Wednesday, August 01, 2012

Short People


I am not a natural short story writer. I did a lot of 'em when I started in the biz, because that was supposed to be the entry-route, back in the day. Do shorts, get them into the SF&F 'zines, build up a fan base, then have something to wave at an editor when ready to make the leap to novels. Not how it's done now, the short story market is leaner than the longer forms, and with ebooks? Even easier. (Plus, it turned out, the editor who bought my first novel had never read any of my short stuff anyhow, so it wasn't even necessary back in the day ...)


The biggest advantage to a short story is spent time. A novel, even if you are fast, usually takes a while. Months, in my case, though I once did a movie novelization in eighteen days, that's a cheat, 'cause I had the script. 

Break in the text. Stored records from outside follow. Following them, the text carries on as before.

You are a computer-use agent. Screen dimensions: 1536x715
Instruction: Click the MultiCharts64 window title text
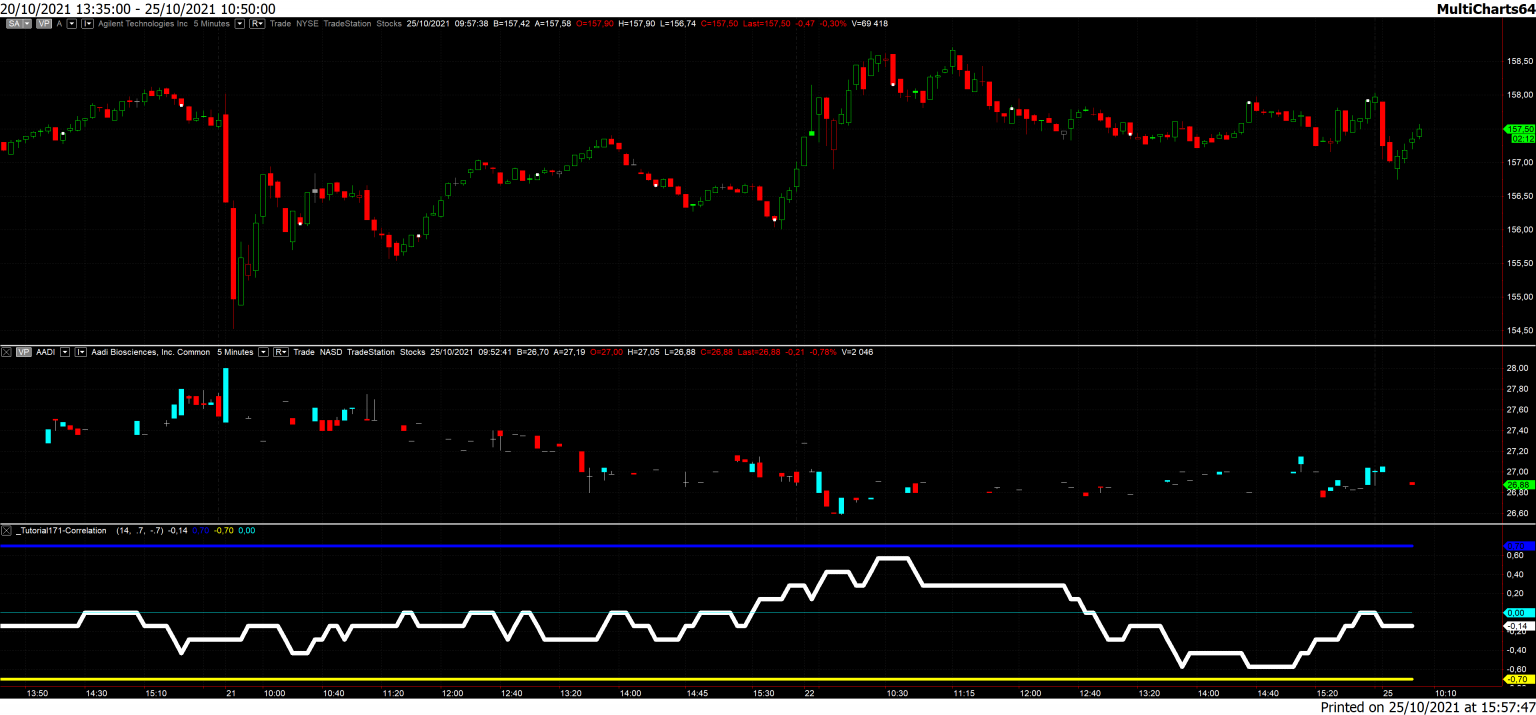(1488, 8)
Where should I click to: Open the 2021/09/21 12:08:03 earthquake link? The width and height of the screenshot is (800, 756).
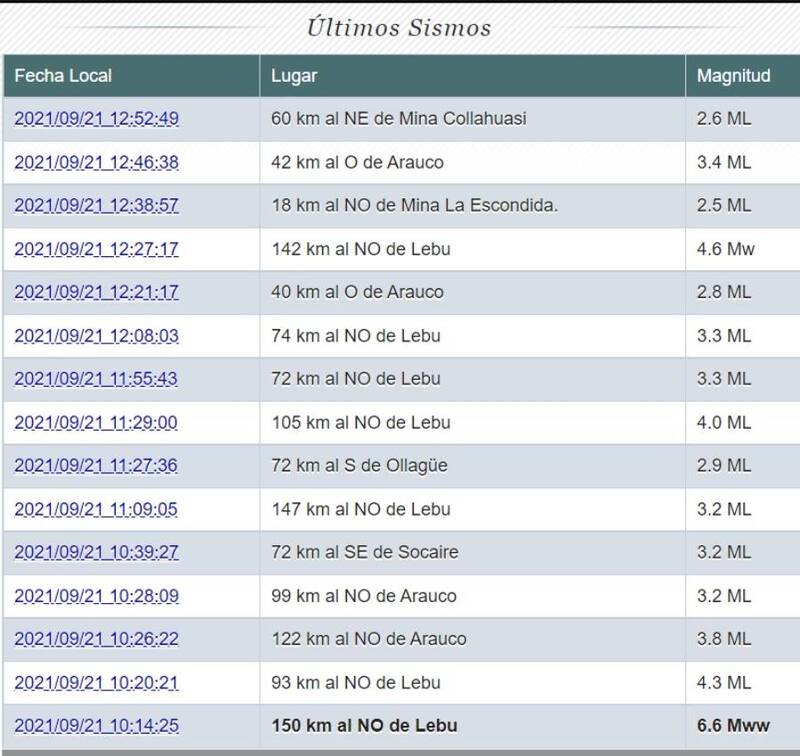97,336
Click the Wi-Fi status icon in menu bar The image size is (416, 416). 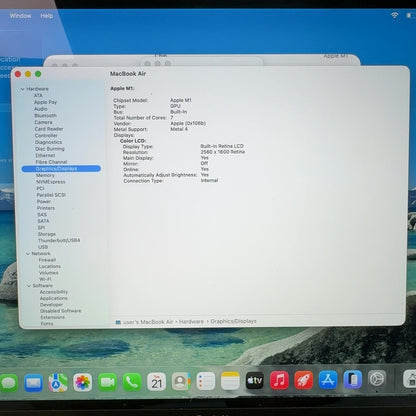395,15
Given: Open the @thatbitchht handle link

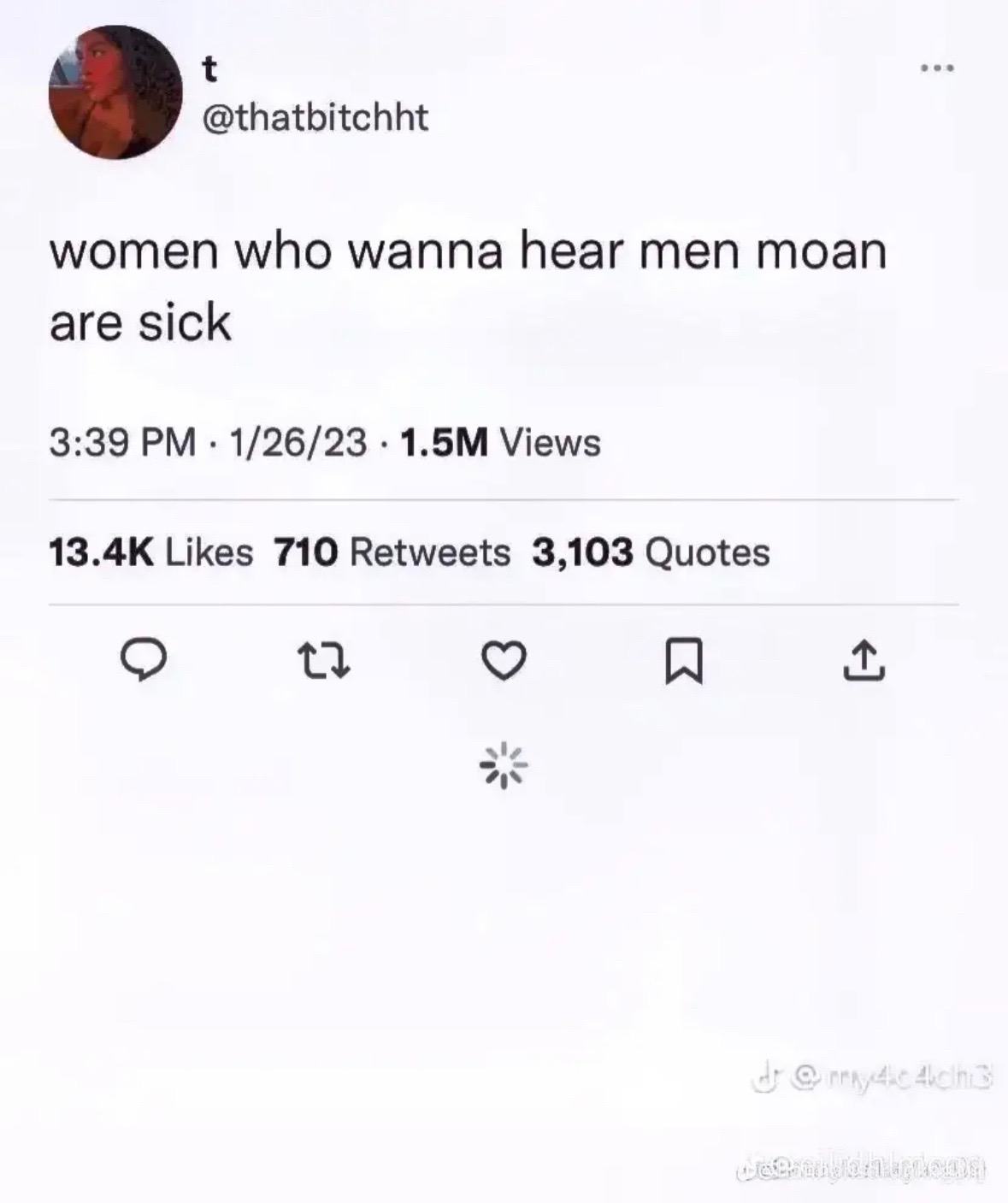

You invest a fair amount of energy in a novel, and if it drops dead in the starting gate, you worked a bunch of time for naught. That stings. (Wait. I should qualify that: You might not make any money from an unsold novel, but the process of writing it is worth something. You can learn a lot from the doing of it, regardless of whether it sells.)


A short story might take a couple days, and in my case more than a few times, a single session at the keyboard only a couple hours long. It doesn't fly? So what? It didn't cost much, and you could stick it away and maybe turn it into a novel someday. Or put it up on Amazon.com as an electronic version.


Short fiction is an exacting form. No room to mess around, you have to keep things tight and on-point and it's not a marathon but a sprint. Pacing is entirely different for two thousand words than it is for eighty thousand words. You can't cover much–plot, setting, character, pick one, that's about it.


Um. Now and then, I do get the urge to do a short story. Usually this is when I'm up against a deadline and don't have time to be screwing around. A lazy writer will find all kinds of excuses not to write–the lawn needs mowing, the house needs repair, and even writing something other than what you are supposed to be writing will do. Busman's holiday.


Sometimes, a story just pops out of the blue, as happened with the Roy the Demon series. Got the idea for one, did it, and then there came a whole bunch more ideas until I was done with Roy, at least for the nonce. 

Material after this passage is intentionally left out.